💡 Pourquoi c'est important
Cet article met en lumière les failles dans la protection des enfants dans les structures périscolaires et l’importance de leur parole.
🔑 Points clés
- Neuf fillettes de CM2 ont accusé leur animateur périscolaire de harcèlement et d’agressions sexuelles en 2024
- Les enfants ont elles-mêmes alerté la directrice après des mois de silence des adultes encadrants
- L’accusé, suspendu et sous contrôle judiciaire, nie les faits et parle de malentendus
📝 Résumé
Un animateur périscolaire parisien de 47 ans est jugé à Paris pour des faits de harcèlement sexuel et d’agressions sur neuf fillettes de 9 et 10 ans, scolarisées en 2024 dans une école du 11ème arrondissement.
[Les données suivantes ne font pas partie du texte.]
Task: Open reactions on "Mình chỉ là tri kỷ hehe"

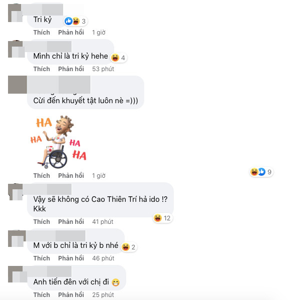Action: point(119,58)
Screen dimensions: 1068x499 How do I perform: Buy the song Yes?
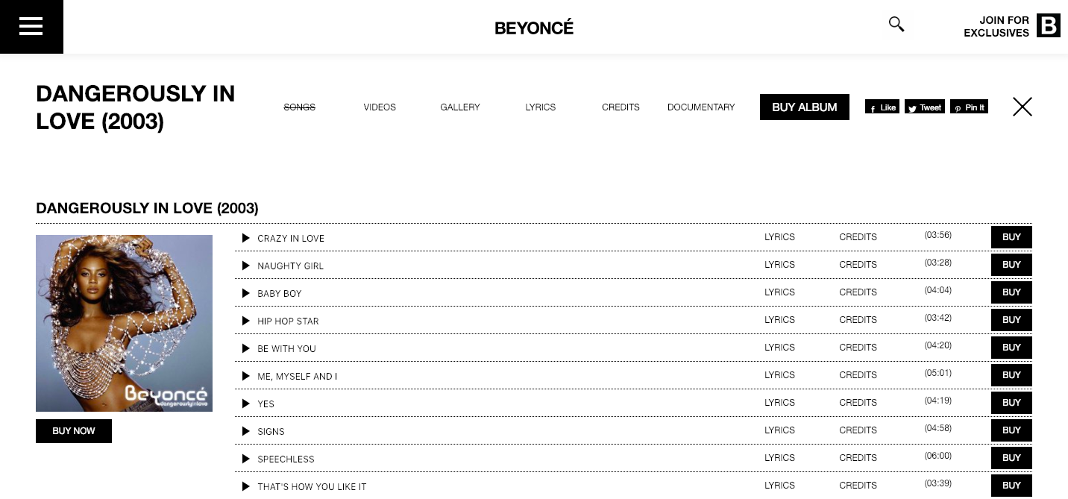point(1011,403)
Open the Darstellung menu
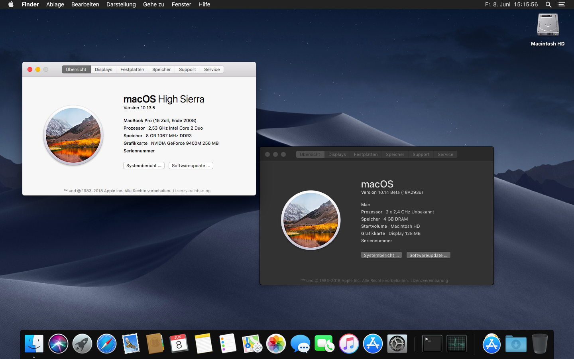Image resolution: width=574 pixels, height=359 pixels. click(x=121, y=4)

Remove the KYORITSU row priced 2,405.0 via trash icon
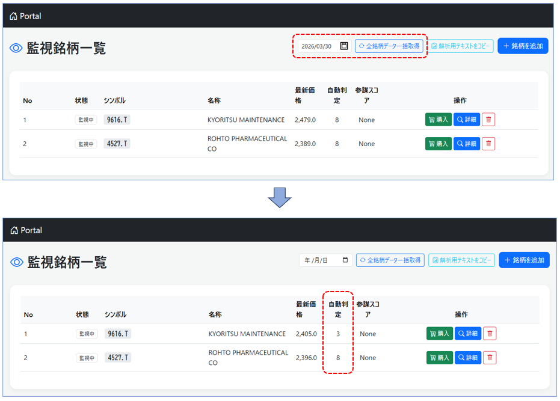(490, 334)
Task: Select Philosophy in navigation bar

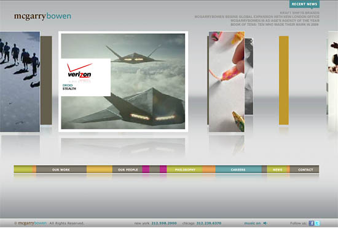Action: [x=185, y=169]
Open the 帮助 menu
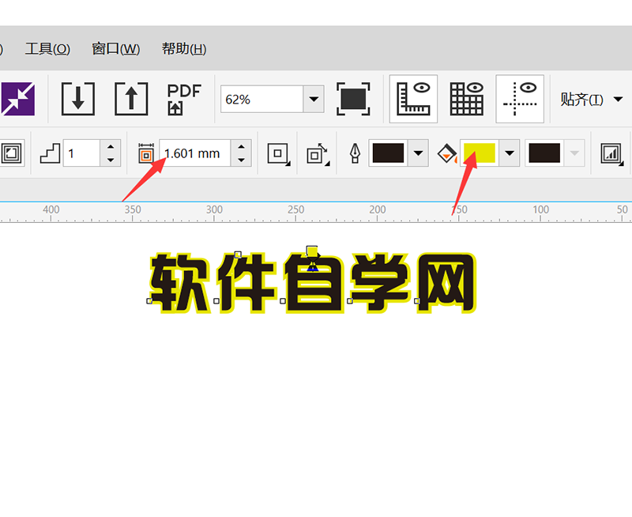Viewport: 632px width, 517px height. pos(182,48)
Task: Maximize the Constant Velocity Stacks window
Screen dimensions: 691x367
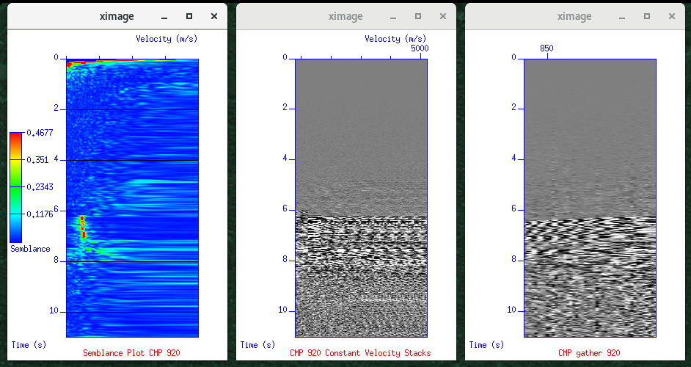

Les victimes, d’abord perturbées par son comportement, ont fini par alerter elles-mêmes la directrice après des mois de mal-être. L’homme, surnommé l’animateur préféré, leur donnait des surnoms ambigus, faisait des câlins forcés et abordait des sujets sexuels ou violents en atelier. Trois enfants ont dénoncé des attouchements. Les adultes encadrants, eux, n’avaient rien remarqué ou signalé. Le procès pourrait servir d’exemple pour mieux protéger les enfants dans les structures périscolaires.